_Exercise requirements_:
Could you reproduce the records below verbatim, starting at the line containing "Click the 新增" and ending at the line containing "Open the No", both included?

Dataset entries:
- - - - -
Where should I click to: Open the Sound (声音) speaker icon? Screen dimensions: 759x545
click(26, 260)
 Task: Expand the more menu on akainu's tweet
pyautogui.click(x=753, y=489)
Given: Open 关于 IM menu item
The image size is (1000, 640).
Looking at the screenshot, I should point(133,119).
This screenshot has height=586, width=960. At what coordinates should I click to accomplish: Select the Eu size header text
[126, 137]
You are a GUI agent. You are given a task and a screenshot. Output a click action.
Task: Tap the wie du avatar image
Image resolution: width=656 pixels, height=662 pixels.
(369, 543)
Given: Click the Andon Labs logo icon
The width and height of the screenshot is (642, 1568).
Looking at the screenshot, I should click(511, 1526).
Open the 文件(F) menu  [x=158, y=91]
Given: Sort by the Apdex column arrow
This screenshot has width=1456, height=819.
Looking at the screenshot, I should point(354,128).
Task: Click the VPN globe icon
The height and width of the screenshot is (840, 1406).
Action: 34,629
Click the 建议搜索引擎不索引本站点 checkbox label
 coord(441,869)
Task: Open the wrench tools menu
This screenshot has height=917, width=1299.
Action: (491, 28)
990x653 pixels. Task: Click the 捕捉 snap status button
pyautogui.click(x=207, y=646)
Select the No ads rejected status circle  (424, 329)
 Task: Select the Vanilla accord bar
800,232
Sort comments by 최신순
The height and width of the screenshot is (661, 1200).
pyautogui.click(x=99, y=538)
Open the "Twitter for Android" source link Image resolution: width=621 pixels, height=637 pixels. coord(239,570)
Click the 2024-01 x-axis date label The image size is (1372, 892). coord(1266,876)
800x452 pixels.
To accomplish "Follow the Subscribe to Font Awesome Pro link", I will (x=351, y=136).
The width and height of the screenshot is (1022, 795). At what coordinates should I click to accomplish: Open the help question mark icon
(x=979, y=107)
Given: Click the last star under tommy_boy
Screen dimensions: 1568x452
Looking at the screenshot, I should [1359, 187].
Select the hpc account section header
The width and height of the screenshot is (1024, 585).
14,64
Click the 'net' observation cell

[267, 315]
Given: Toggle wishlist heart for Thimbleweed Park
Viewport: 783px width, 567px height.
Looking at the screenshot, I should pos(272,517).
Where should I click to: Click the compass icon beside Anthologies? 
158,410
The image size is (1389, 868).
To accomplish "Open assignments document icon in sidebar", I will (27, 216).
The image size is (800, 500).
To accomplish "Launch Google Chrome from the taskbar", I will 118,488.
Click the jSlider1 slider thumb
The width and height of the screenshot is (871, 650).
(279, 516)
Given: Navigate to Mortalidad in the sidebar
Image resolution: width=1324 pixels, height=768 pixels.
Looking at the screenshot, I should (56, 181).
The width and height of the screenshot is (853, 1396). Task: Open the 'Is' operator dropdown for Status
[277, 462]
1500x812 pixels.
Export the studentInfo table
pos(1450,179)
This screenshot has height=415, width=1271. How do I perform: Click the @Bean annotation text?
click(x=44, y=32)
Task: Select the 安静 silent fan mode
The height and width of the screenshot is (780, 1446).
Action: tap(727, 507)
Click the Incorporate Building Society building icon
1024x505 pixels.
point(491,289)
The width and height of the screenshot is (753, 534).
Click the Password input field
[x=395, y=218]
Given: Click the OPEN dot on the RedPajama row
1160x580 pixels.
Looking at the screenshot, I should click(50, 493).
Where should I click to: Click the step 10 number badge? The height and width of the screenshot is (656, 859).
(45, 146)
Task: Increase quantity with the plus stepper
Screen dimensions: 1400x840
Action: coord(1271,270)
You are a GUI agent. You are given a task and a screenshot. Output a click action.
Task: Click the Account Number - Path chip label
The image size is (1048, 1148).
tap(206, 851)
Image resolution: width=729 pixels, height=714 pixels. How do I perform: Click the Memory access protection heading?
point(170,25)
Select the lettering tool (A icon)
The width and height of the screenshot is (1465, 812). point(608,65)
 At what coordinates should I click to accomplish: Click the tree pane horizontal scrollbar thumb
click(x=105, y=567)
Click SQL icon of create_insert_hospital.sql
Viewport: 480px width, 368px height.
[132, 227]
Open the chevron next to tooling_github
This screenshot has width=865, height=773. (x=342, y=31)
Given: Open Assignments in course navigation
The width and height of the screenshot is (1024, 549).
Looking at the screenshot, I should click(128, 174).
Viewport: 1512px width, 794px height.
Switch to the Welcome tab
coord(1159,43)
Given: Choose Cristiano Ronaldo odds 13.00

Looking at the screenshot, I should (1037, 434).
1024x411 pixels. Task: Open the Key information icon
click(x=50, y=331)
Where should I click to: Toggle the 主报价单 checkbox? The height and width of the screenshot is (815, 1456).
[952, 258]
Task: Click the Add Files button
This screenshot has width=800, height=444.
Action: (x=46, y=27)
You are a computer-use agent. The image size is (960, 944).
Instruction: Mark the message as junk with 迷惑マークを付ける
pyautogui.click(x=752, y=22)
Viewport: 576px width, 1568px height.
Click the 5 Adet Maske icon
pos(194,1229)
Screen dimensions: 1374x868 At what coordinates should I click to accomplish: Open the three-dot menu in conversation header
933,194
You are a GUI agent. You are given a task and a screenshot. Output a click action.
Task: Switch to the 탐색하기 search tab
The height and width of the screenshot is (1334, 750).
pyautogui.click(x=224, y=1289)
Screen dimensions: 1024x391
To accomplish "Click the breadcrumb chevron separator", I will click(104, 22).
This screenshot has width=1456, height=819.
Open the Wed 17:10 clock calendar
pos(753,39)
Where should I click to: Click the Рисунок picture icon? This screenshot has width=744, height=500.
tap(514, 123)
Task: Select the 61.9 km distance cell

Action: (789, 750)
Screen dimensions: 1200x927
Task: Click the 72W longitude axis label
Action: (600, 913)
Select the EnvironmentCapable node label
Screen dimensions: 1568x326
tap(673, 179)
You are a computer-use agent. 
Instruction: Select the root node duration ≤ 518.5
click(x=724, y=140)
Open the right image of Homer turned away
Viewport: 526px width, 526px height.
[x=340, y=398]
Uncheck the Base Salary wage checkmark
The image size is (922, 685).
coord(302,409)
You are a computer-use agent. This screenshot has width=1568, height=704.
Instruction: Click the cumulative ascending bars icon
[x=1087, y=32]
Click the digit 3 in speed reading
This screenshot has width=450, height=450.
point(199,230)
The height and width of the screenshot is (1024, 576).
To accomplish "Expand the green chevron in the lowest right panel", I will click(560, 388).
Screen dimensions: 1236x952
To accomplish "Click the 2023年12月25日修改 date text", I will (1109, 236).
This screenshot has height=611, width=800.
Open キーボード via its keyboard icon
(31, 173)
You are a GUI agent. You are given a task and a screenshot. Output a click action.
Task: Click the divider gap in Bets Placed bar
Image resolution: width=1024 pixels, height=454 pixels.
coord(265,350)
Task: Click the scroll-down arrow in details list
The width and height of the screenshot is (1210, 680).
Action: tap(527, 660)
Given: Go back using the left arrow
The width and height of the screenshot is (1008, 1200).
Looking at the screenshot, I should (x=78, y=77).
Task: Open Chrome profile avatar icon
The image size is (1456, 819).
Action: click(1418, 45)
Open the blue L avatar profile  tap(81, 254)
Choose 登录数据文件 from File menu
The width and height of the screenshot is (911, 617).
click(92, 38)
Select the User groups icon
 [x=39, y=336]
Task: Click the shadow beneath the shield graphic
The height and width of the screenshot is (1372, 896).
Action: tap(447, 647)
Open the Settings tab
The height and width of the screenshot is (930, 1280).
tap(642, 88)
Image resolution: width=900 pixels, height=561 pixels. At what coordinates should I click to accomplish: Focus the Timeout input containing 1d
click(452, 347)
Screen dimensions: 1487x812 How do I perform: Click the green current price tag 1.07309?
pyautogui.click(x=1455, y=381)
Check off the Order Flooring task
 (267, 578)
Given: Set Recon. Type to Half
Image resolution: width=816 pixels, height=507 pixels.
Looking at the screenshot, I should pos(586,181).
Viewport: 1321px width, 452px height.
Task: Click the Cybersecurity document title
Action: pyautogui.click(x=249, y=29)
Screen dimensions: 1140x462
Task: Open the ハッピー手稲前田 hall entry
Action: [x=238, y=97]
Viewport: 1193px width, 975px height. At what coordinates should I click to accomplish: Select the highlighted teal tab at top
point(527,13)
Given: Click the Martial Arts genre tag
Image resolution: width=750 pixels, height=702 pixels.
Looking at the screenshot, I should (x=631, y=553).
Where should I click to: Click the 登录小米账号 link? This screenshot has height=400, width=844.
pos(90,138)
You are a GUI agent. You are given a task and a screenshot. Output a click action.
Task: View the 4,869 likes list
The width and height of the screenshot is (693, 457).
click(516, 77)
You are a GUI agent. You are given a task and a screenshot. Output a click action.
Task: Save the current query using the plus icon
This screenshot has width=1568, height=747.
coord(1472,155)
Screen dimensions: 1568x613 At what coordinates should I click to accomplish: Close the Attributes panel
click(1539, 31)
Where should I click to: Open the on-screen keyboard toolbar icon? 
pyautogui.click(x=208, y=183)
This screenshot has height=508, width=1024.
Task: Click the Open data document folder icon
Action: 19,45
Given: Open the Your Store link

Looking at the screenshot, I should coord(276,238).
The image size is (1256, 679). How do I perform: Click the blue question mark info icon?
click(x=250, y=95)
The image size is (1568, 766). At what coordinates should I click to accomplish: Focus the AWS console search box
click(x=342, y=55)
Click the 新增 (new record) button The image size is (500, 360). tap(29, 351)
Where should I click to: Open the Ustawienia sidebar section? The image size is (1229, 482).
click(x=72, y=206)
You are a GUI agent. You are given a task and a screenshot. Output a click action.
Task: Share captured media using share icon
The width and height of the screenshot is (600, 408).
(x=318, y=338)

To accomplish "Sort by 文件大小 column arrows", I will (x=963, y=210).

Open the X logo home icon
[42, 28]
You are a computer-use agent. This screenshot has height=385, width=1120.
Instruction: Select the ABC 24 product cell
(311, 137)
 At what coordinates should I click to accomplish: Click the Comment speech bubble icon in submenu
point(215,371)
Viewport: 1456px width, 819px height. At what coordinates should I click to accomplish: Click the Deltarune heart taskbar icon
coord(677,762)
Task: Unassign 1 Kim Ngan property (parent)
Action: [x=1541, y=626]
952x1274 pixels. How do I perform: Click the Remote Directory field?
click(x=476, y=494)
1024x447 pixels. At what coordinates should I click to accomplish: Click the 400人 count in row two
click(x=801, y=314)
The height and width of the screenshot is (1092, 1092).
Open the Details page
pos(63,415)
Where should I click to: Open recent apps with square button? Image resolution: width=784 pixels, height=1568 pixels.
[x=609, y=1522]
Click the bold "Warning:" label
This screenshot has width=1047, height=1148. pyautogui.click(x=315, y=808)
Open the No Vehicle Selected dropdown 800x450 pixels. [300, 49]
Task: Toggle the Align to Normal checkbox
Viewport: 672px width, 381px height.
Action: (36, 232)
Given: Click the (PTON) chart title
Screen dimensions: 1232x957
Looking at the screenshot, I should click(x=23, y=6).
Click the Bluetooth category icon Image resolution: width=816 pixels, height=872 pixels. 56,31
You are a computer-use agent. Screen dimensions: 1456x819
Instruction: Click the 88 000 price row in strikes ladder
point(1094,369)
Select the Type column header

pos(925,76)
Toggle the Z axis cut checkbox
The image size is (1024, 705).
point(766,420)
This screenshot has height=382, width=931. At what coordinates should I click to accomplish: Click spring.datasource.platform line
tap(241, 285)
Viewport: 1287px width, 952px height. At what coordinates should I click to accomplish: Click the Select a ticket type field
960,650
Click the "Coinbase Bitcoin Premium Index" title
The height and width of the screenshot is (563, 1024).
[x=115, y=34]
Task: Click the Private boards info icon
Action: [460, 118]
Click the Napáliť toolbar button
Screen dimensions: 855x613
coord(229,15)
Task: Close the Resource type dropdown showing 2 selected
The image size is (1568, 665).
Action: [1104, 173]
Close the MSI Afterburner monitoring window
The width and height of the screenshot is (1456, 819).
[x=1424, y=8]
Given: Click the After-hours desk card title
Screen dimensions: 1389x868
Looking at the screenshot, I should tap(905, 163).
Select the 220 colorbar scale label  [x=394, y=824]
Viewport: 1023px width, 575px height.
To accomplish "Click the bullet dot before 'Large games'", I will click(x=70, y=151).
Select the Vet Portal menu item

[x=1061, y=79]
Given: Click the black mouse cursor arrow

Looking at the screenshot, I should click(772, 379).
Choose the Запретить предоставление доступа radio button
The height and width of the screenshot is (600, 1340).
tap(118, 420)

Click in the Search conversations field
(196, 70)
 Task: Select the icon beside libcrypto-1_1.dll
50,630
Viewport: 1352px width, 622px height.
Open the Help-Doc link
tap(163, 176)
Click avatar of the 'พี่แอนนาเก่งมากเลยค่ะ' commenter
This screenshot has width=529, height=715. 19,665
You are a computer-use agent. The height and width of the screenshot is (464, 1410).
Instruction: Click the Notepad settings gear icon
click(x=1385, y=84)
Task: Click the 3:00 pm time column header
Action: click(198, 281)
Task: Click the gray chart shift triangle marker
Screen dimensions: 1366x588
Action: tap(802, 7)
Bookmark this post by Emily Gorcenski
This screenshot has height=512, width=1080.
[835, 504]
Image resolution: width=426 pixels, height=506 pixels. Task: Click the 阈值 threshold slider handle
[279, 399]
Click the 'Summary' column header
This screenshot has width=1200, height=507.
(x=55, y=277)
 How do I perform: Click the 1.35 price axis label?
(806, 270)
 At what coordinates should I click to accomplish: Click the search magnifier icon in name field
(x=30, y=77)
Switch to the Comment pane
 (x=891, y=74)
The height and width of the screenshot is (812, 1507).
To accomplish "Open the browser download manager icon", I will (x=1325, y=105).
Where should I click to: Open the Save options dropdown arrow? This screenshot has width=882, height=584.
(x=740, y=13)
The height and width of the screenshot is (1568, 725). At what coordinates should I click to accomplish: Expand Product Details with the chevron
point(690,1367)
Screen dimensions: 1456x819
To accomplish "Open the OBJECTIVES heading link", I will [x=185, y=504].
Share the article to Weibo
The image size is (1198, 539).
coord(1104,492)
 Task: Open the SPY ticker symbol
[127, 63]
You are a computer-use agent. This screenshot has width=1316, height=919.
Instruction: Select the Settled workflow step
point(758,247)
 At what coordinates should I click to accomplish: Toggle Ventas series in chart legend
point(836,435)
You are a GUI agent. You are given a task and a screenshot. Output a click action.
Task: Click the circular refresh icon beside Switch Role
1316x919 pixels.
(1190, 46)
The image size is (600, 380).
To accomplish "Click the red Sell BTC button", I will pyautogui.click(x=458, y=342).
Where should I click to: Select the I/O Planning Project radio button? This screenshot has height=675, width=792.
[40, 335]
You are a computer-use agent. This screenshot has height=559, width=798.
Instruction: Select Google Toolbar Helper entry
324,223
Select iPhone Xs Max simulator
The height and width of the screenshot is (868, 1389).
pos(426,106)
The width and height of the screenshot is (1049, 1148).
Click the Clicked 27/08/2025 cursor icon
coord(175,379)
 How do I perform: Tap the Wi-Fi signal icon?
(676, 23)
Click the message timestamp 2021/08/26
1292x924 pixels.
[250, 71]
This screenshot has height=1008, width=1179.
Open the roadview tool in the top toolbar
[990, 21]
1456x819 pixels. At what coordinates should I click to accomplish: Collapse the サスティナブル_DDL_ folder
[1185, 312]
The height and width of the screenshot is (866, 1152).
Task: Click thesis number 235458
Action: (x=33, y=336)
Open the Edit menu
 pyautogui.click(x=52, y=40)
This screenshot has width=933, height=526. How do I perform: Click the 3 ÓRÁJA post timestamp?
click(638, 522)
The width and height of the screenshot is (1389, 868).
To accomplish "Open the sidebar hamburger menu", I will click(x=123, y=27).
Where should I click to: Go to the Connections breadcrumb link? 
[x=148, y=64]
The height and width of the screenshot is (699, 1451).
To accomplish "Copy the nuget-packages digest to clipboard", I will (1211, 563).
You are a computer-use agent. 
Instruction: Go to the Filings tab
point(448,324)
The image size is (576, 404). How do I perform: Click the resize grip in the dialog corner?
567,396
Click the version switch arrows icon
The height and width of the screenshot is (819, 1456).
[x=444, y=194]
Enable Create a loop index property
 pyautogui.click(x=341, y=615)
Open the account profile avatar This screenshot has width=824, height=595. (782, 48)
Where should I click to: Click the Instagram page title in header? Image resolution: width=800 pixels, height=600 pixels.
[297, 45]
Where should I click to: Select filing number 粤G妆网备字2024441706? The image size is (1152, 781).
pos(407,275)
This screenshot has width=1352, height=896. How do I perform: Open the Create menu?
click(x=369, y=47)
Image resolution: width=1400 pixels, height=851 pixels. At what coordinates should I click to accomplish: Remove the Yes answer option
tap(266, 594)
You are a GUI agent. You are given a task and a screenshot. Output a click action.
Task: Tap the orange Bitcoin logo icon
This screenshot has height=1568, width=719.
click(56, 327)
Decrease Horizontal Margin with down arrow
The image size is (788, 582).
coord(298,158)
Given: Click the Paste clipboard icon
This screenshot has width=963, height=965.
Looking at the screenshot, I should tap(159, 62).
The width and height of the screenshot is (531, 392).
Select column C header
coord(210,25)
- - - - -
_Full solution_:
Click the 新增 (new record) button The image size is (500, 360). tap(29, 351)
Where should I click to: Open the Ustawienia sidebar section? The image size is (1229, 482).
click(x=72, y=206)
You are a GUI agent. You are given a task and a screenshot. Output a click action.
Task: Share captured media using share icon
The width and height of the screenshot is (600, 408).
(x=318, y=338)

To accomplish "Sort by 文件大小 column arrows", I will (x=963, y=210).

Open the X logo home icon
[42, 28]
You are a computer-use agent. This screenshot has height=385, width=1120.
Instruction: Select the ABC 24 product cell
(311, 137)
 At what coordinates should I click to accomplish: Click the Comment speech bubble icon in submenu
point(215,371)
Viewport: 1456px width, 819px height. At what coordinates should I click to accomplish: Click the Deltarune heart taskbar icon
coord(677,762)
Task: Unassign 1 Kim Ngan property (parent)
Action: [x=1541, y=626]
952x1274 pixels. How do I perform: Click the Remote Directory field?
click(x=476, y=494)
1024x447 pixels. At what coordinates should I click to accomplish: Click the 400人 count in row two
click(x=801, y=314)
The height and width of the screenshot is (1092, 1092).
Open the Details page
pos(63,415)
Where should I click to: Open recent apps with square button? Image resolution: width=784 pixels, height=1568 pixels.
[x=609, y=1522]
Click the bold "Warning:" label
This screenshot has width=1047, height=1148. pyautogui.click(x=315, y=808)
Open the No Vehicle Selected dropdown 800x450 pixels. [300, 49]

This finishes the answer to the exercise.